Je dis "Nous devons juste nettoyer la rivière"
parce que trop de gens me placent l'étiquette "ecolo" sur le dos.
Yom : Vous avez prononcé ces paroles dans
l'intention de créer une contreverse.
Miyazaki : Oui. En vérité, je ne voulais rien dire.
Je ferai mieux d'agir et de
ne pas dire un mot. C'est mieux si je crois que je fais ceci, parce que c'est
un effort commun.
"Laisser ce que je ne comprends pas."
Yom : Après avoir fait le film Nausicaä, et
tandis que vous continuiez à écrire Nausicaä, vous avez fait
des dessins animés tels que Laputa, Totoro,
Kiki et Porco Rosso. Ce sont des dessins animés
d'un type différent de Nausicaä.
Miyazaki : Je crois que j'ai été
capable de les faire parce que j'écrivais Nausicaä.
Je considère Nausicaä comme étant le plus dur.
C'est éprouvant de revenir au monde de Nausicaä
et je ne veux pas y revenir. Même si j'écrivais dans ce monde,
écrire un tel travail a compliqué mon retour vers la société.
Yom : Vous continuez à vous effacer?
Miyazaki : Oui. Mais si je suis au milieu de la production
d'un film, c'est tout un tas d'histoires. Mon attention est focalisée
sur tous les détails quotidiens. "Quel bêtise fait-il encore?"
ou "Il ferait mieux de prendre une femme" -rires-
ou ce genre de sujets.
C'est vraiment matériel. Et nous faisons un tas d'histoires
pour savoir si les gens viendront voir le film ou pas.
Après avoir fini un film, abattu, je déconnecte
et Nausicaä attend ensuite. Je déteste cela.
J'ère autour six mois ou plus et alors, je commence à écrire
parce que je n'ai pas le choix. Mais comme je l'ai dit avant,
pour avouer la vérité, j'ai fait des films parce que je voulais
m'échapper de Nausicaä.
Je n'avais pas l'intention de faire un travail léger
parce que je faisais beaucoup ici mais
si je n'avais pas écrit Nausicaä
je crois que je me serais acharné à mettre un peu
plus de consistance dans les films.
En prenant du recul, c'est ce que je pense maintenant.
Je ne pensais pas ainsi et je les ai fait
parce que je croyais que ce genre de films
était bon. Ce n'était pas comme si
j'avais planifié l'écriture de Nausicaä
et je ne pensais donc pas que je ne ferai rien ensuite.
Yom : Quels sont vos perspectives après avoir conclu Nausicaä.

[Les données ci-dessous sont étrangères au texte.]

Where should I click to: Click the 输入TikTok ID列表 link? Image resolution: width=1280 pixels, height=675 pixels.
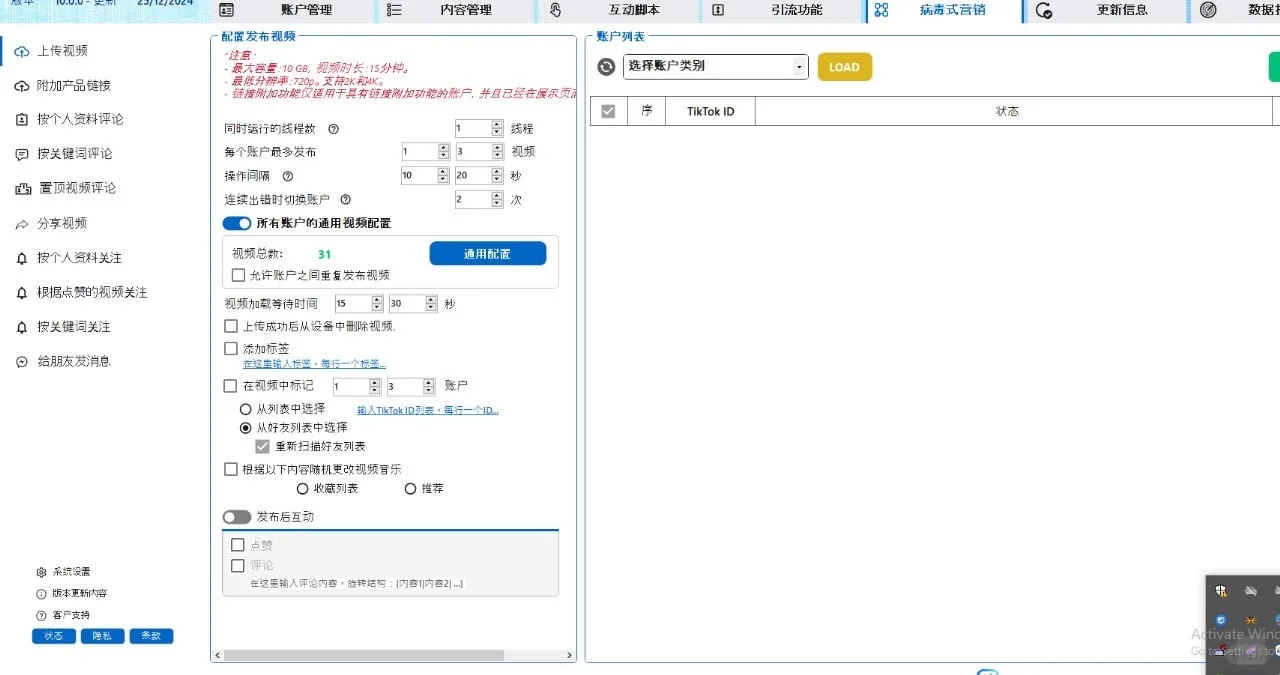(x=427, y=408)
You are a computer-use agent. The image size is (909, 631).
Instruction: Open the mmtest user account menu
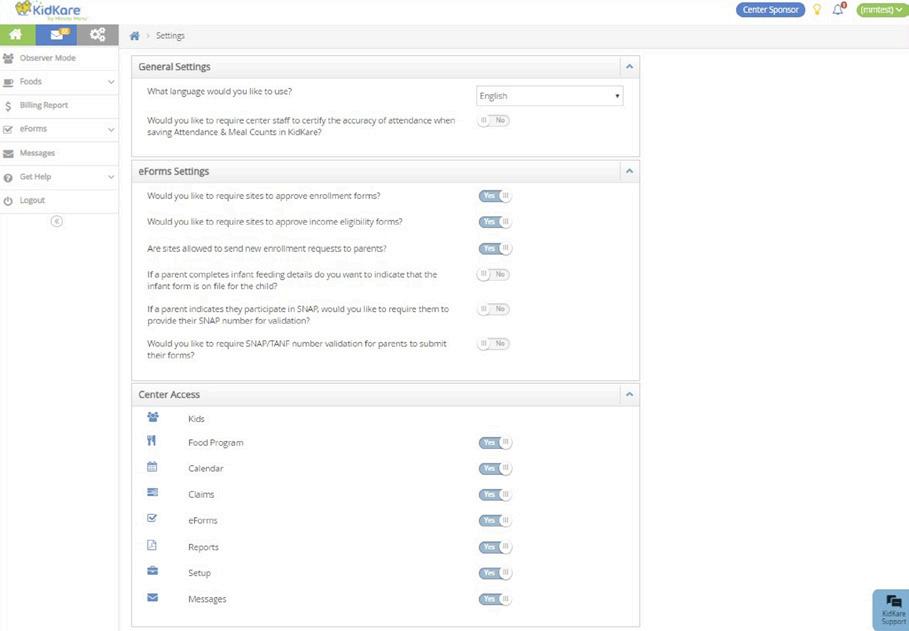tap(880, 10)
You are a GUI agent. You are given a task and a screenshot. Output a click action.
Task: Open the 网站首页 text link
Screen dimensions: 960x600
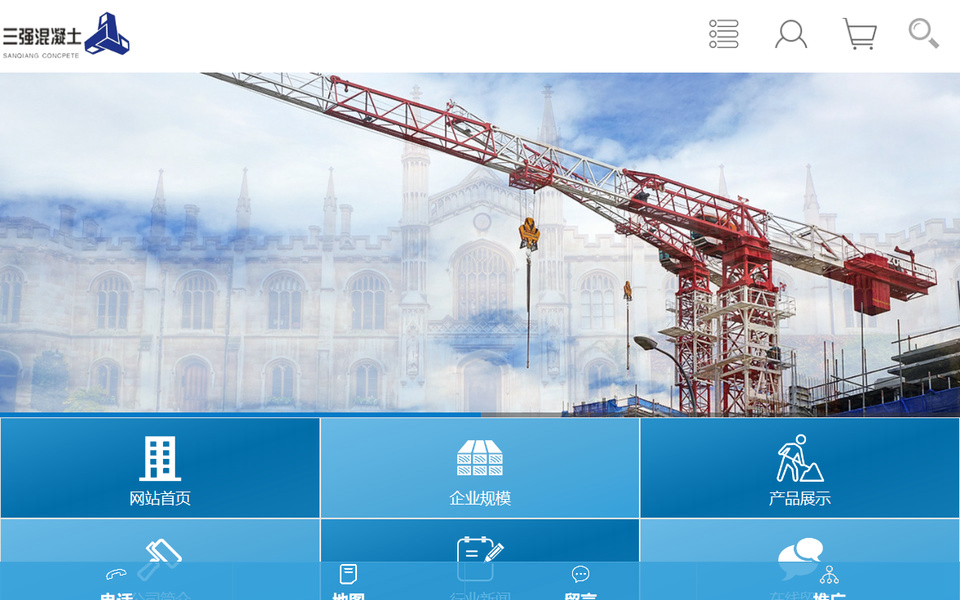coord(160,498)
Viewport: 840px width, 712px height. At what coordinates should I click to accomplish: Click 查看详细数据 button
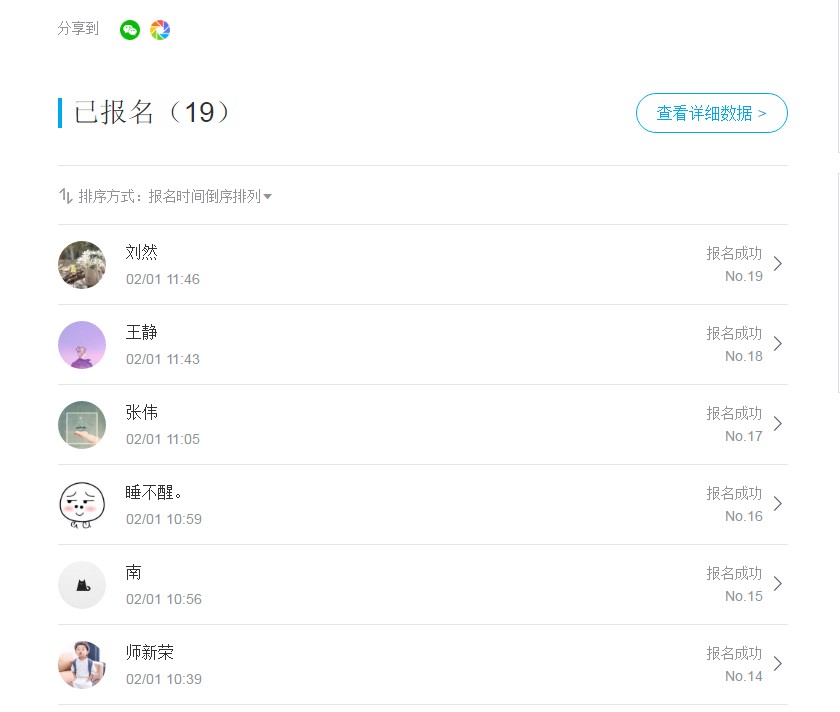pos(711,113)
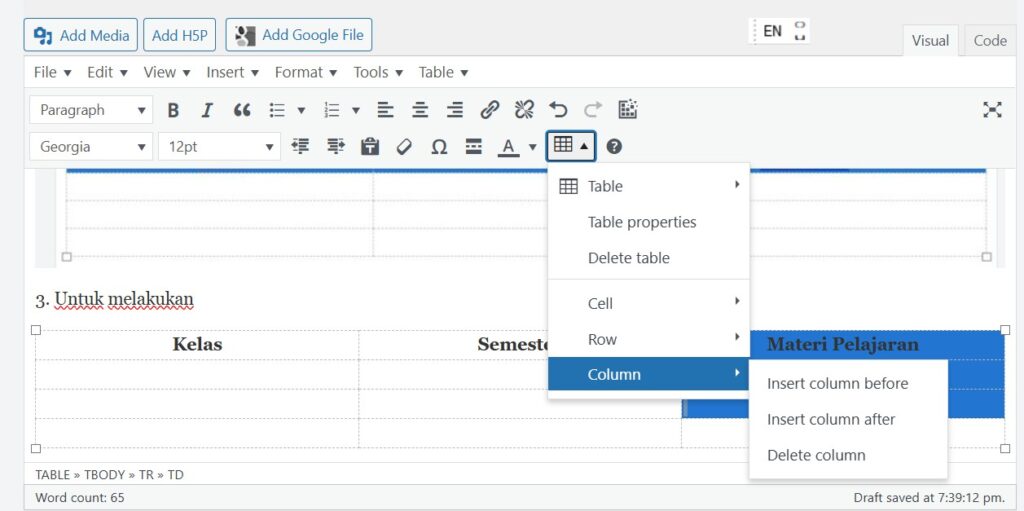The width and height of the screenshot is (1024, 511).
Task: Insert special character omega symbol
Action: click(438, 147)
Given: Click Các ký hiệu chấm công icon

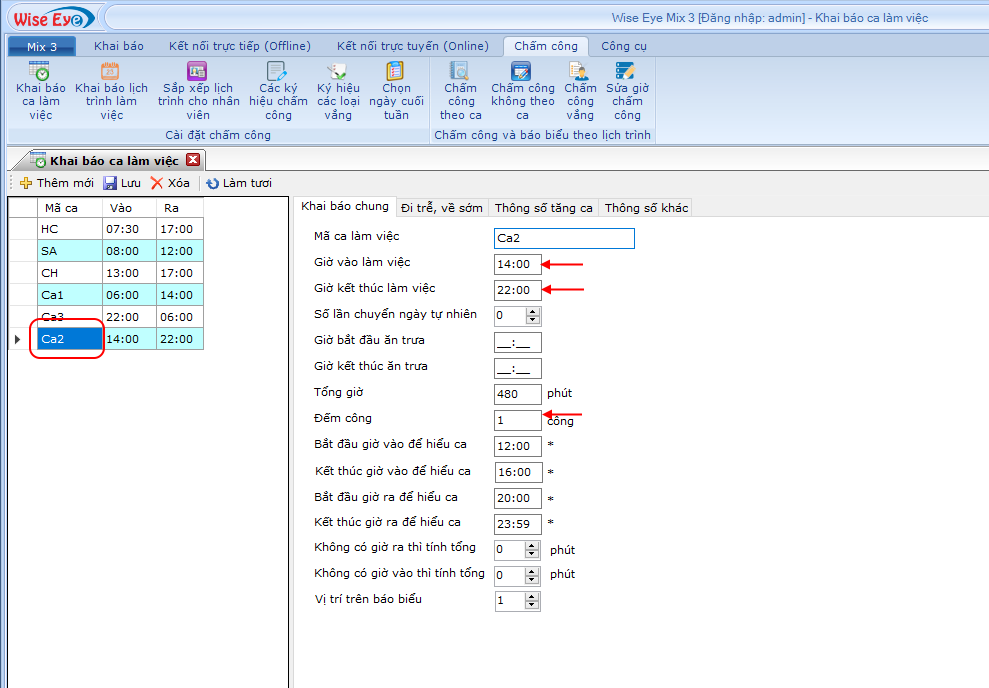Looking at the screenshot, I should coord(278,89).
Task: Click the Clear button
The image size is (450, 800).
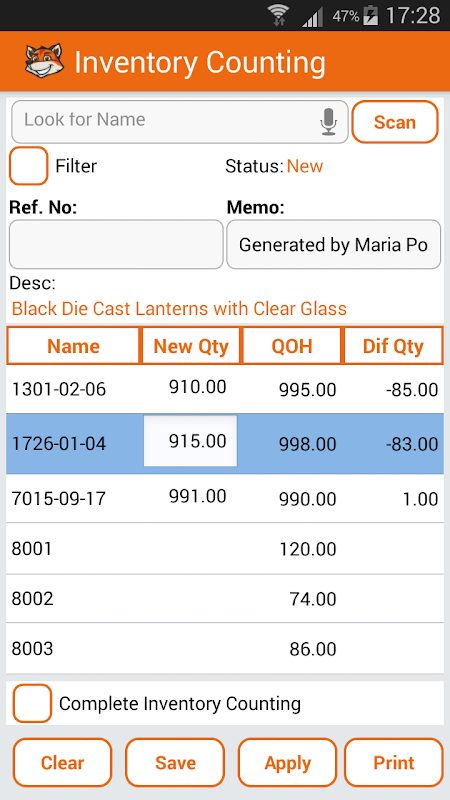Action: point(62,763)
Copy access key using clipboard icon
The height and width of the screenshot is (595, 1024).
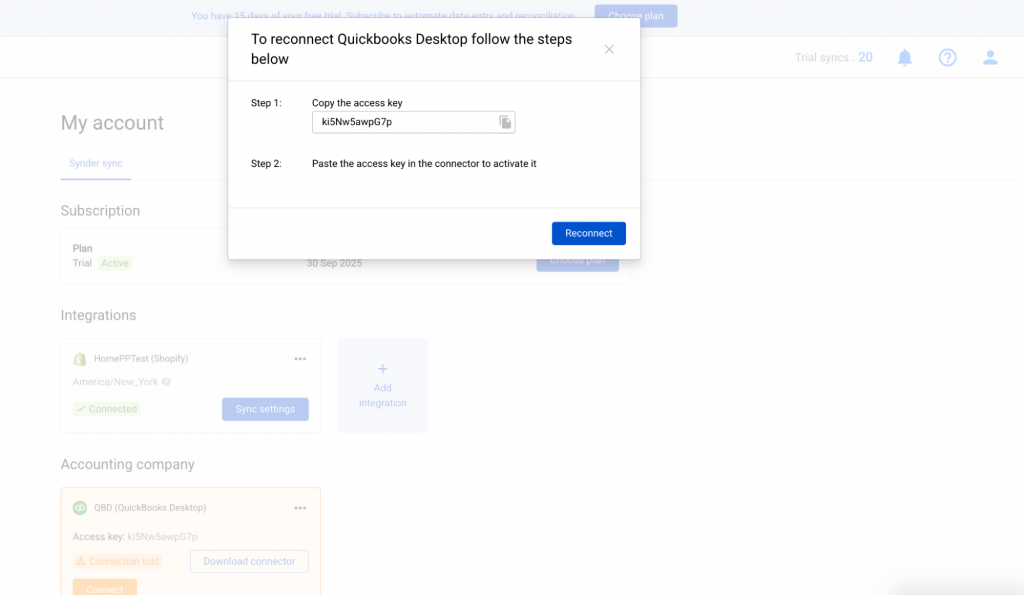[506, 122]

Miyazaki : Conclure Nausicaä
ne signifie pas que les évènements
se sont terminés ou ont été conclus. Les choses continuent sans fin
mais nous sommes arrivés au point du "à partir d'ici
vous êtes au courant". Je veux dire que nous
sommes au même point de départ de notre monde
moderne, si difficile à comprendre.
à partir de ce point, d'innombrables choses stupides
arriveront et il y aura des efforts pour aussi leur tenir tête.
Et elles se répèteront encore et encore.
J'ai essayé de conclure au point où nous pouvions commencer à l'apercevoir.
J'ai réalisé ceci pendant que j'écrivais mais le rôle
de Nausicaä n'est pas réellement celui d'un leader
ou de conduire les gens. Et la structure du récit
est telle que les gens qui ont cru en Nausicaä continuent à
faire bouger
les choses. Ce n'est donc pas une intrigue habituelle dans la façon
où les histoires sont structurée en générale.
Cela m'a également troublé.
C'est fini mais j'ai beaucoup de choses
que je dois sortir comme celles-ci au moment où
le dernier volume sera publié. Mais j'ai décidé d'arrêter,
en laissant les choses que je n'ai pas comprises
telles qu'elles sont.
D'un autre côté, je ne peux pas terminer l'oeuvre
que j'ai commencé à quarante ans
et je ne peux pas devenir plus mature.
En réalité, au moment où j'ai fini d'écrire,
j'ai commencé à ressentir que je devenais un homme âgé.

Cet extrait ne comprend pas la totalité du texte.